** What the task asks **
Retype exactly the lines below, starting with the line that contains "Task: Disable the" and ending with the last line; leave out any pictures.

** Dataset records **
────────────────────────────────────────

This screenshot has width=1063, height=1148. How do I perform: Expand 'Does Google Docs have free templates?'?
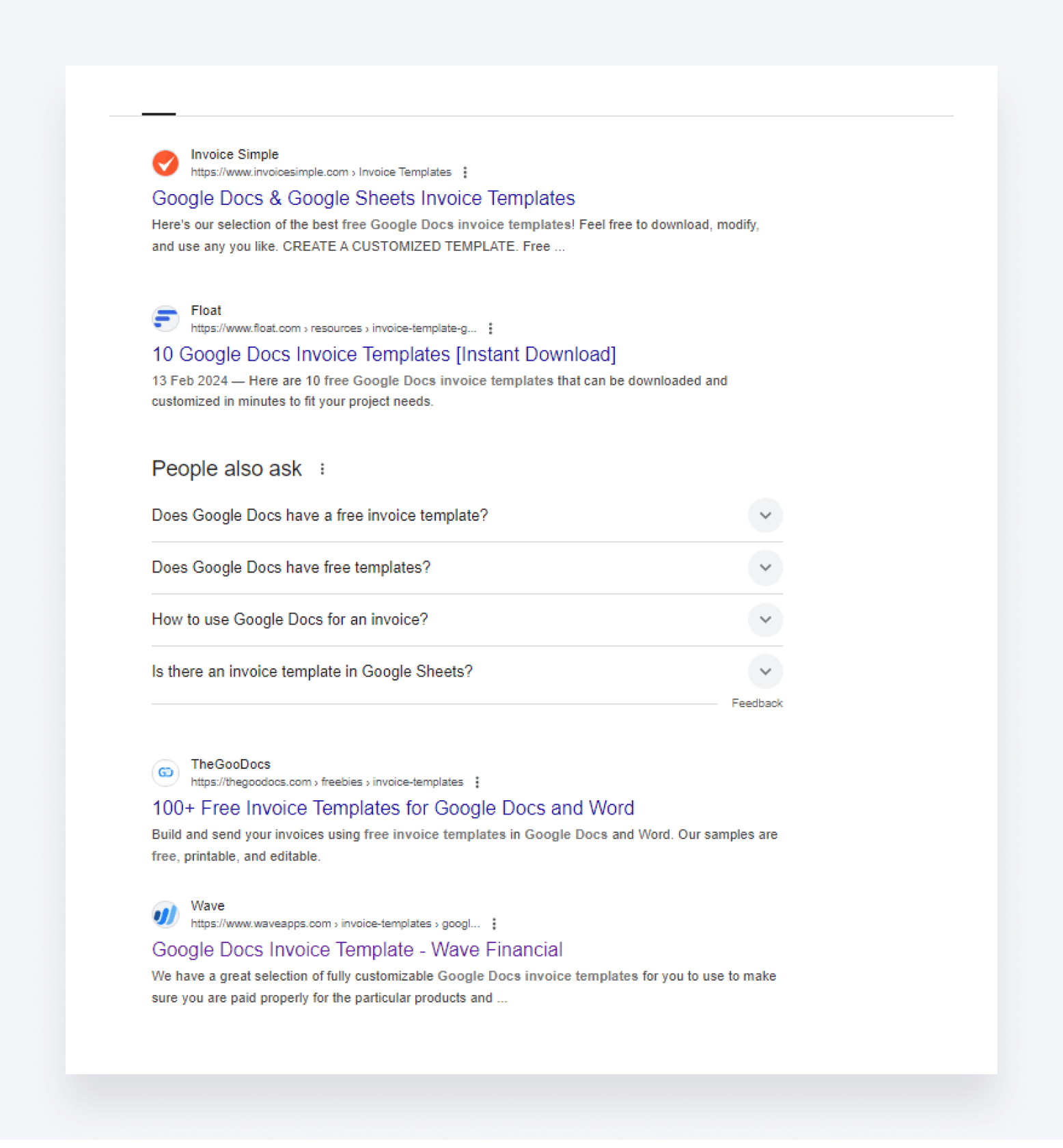point(765,568)
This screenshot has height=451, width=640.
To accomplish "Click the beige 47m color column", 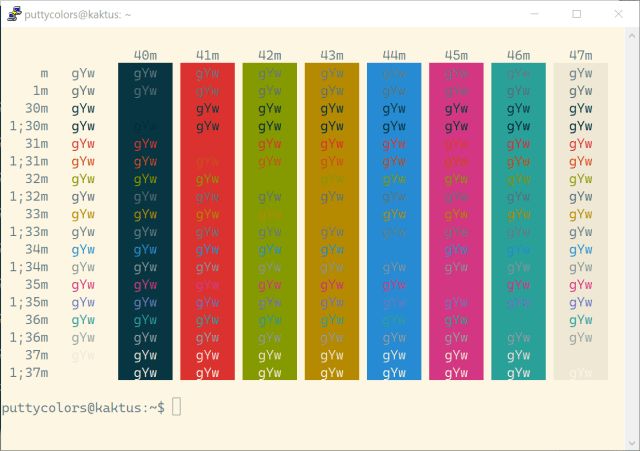I will click(580, 221).
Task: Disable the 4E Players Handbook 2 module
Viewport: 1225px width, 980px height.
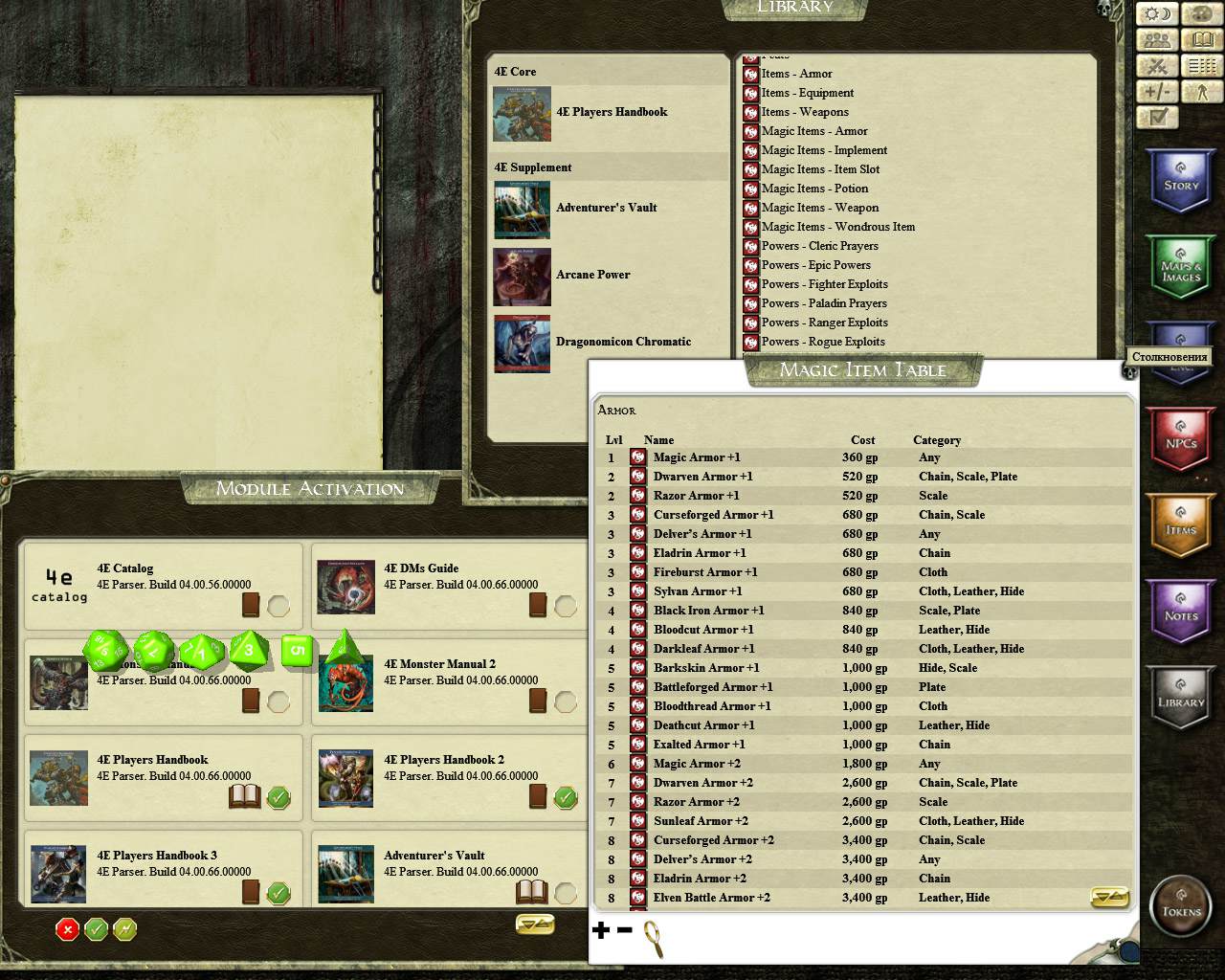Action: click(566, 797)
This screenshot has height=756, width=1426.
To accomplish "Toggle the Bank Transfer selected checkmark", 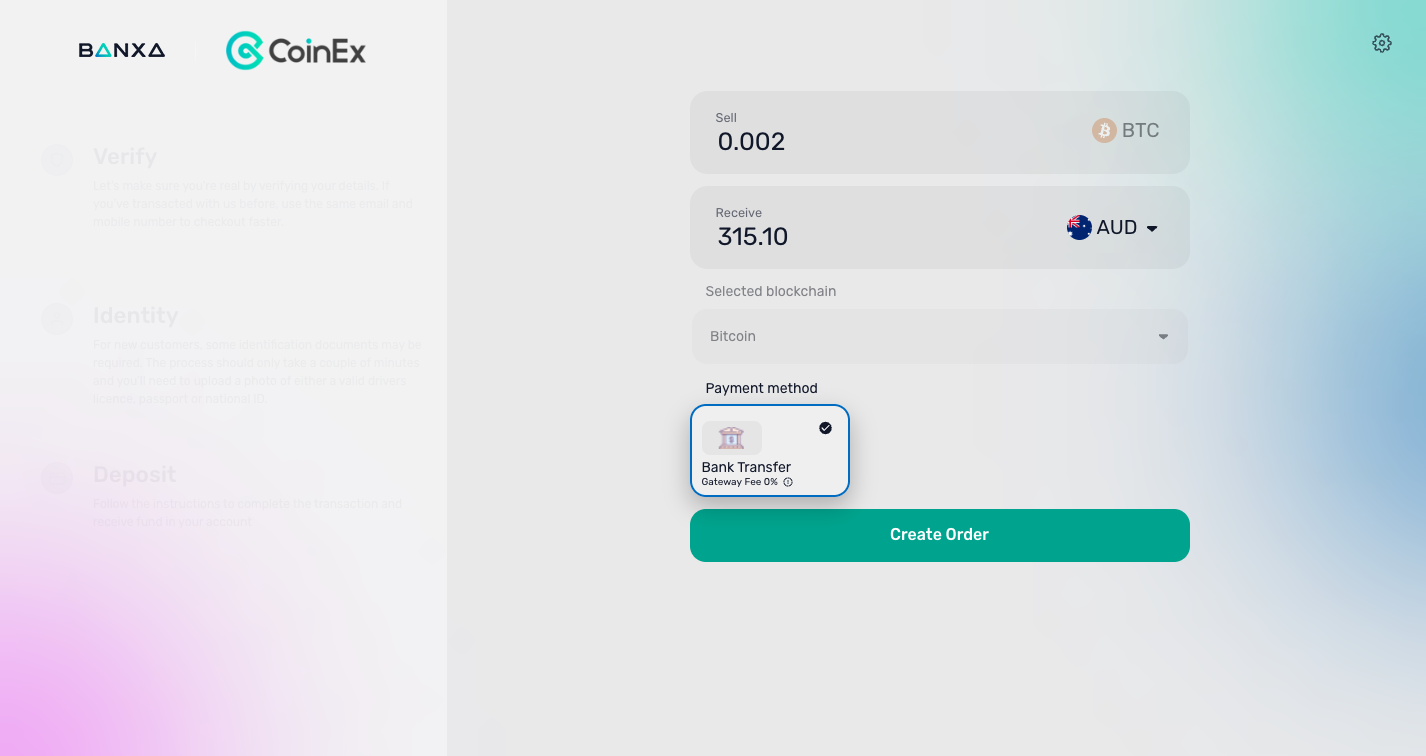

────────────────────────────────────────

** The answer **
Task: Disable the 4E Players Handbook 2 module
Viewport: 1225px width, 980px height.
Action: click(566, 797)
This screenshot has height=756, width=1426.
To accomplish "Toggle the Bank Transfer selected checkmark", 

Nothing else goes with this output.